_QUESTIONS TO ANSWER_:
a) In the book post below, the writer says the novel may get its own adaptation but then adds "so maybe not." In one to three sentences, explain why the writer doubts it.
b) Answer these questions about the book post below, one line each, marking your answers (i), (ii) and (iii) to match.
(i) In what year was Vera Wong's Unsolicited Advice for Murderers published?
(ii) For which category did the book win the Edgar Award?
(iii) How many of the author's books are already announced to come out between 2026 and 2027?

Vera Wong's Unsolicited Advice for Murderers by Jesse Q Sutanto
- 1 day ago
- 2 min read

Jesse Q Sutanto has written a ton of books. She even has six already announced and scheduled to come out between 2026 and 2027. Vera Wong's Unsolicited Advice for Murderers was published in 2023, now has a sequel, and may even get it's own adaptation (although I can't find any recent information about it, so maybe not). It is a USA Today Bestseller, an Edgar Award Winner for Best Original Paperback for 2024, a Libby Award Winner and an Audie Award Winner for Mystery, and is an Amazon Editors' Pick for Best Mystery, Thriller, and Suspense. It deals with domestic abuse, toxic relationships, murder, bullying, abandonment, and death.

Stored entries

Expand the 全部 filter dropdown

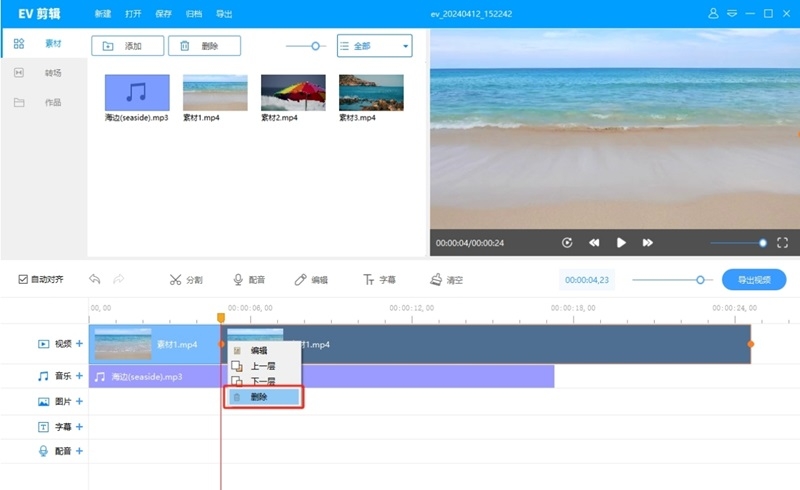(x=374, y=46)
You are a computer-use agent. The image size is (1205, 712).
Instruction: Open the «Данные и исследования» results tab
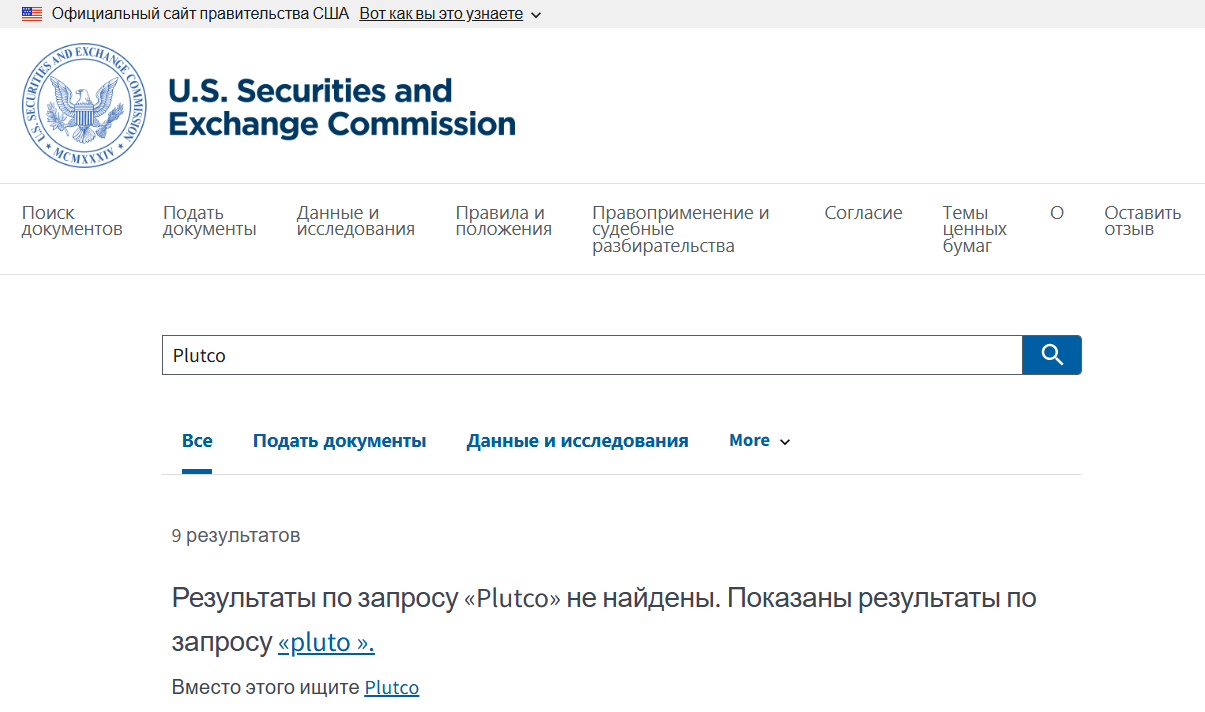click(577, 440)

_RESPONSES_:
a) The writer doubts the adaptation will happen because they can't find any recent information about it.

b)
(i) 2023
(ii) Best Original Paperback, for 2024
(iii) Six